Return each line of the material below that contains the string "This". Matching is case-sensitive.

[Dataset items]
---
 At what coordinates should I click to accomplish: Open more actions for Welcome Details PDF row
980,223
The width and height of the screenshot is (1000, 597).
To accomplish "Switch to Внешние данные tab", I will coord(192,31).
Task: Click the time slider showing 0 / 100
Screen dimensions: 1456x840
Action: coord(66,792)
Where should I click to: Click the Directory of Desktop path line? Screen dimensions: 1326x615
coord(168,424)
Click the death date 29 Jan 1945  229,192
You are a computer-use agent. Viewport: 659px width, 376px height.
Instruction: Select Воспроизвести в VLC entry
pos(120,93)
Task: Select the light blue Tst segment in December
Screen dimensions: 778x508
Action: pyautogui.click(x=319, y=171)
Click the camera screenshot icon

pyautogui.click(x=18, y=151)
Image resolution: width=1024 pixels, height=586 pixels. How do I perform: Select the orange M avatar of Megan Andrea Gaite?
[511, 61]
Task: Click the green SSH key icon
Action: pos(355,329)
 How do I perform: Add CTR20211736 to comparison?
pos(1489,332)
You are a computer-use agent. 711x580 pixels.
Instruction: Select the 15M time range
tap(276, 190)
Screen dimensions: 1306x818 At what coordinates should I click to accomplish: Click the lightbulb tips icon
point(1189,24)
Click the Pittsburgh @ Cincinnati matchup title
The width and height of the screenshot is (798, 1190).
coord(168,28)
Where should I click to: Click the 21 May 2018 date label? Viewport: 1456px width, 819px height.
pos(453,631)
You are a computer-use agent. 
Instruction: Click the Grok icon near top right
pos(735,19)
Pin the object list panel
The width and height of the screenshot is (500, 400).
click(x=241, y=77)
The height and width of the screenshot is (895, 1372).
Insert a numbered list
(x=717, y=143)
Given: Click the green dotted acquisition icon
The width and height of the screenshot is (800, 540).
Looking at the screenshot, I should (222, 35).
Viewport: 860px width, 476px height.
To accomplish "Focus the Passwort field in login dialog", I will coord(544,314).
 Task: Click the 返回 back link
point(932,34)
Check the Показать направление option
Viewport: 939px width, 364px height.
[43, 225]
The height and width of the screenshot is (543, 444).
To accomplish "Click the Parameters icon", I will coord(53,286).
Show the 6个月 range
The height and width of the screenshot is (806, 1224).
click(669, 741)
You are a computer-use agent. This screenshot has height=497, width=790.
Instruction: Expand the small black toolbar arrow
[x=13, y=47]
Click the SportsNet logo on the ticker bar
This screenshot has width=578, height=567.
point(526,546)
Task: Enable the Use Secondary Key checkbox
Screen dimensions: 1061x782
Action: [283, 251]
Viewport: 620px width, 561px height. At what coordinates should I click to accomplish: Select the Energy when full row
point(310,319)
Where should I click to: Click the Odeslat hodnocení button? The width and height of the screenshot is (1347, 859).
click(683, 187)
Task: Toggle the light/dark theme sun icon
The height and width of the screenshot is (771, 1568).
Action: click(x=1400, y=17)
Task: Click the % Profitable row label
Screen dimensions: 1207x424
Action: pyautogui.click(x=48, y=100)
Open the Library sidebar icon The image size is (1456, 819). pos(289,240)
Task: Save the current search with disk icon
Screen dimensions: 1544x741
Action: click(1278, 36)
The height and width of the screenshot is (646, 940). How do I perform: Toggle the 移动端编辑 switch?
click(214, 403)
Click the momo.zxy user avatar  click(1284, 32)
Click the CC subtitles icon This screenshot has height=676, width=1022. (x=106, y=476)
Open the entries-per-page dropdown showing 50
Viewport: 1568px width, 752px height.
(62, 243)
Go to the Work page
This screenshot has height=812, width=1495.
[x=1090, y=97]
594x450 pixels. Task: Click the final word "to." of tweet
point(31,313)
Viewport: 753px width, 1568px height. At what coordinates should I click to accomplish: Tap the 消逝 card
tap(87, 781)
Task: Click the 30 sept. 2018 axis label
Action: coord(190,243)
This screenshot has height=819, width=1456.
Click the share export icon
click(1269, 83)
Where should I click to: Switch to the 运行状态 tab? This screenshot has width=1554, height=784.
---
◆ COMPLETED EXERCISE ◆
You are a computer-use agent. This screenshot has height=497, width=790.
This screenshot has width=578, height=567.
Click the CC subtitles icon This screenshot has height=676, width=1022. (x=106, y=476)
This screenshot has height=812, width=1495.
This screenshot has height=819, width=1456.
Where should I click to: Switch to the 运行状态 tab? This screenshot has width=1554, height=784.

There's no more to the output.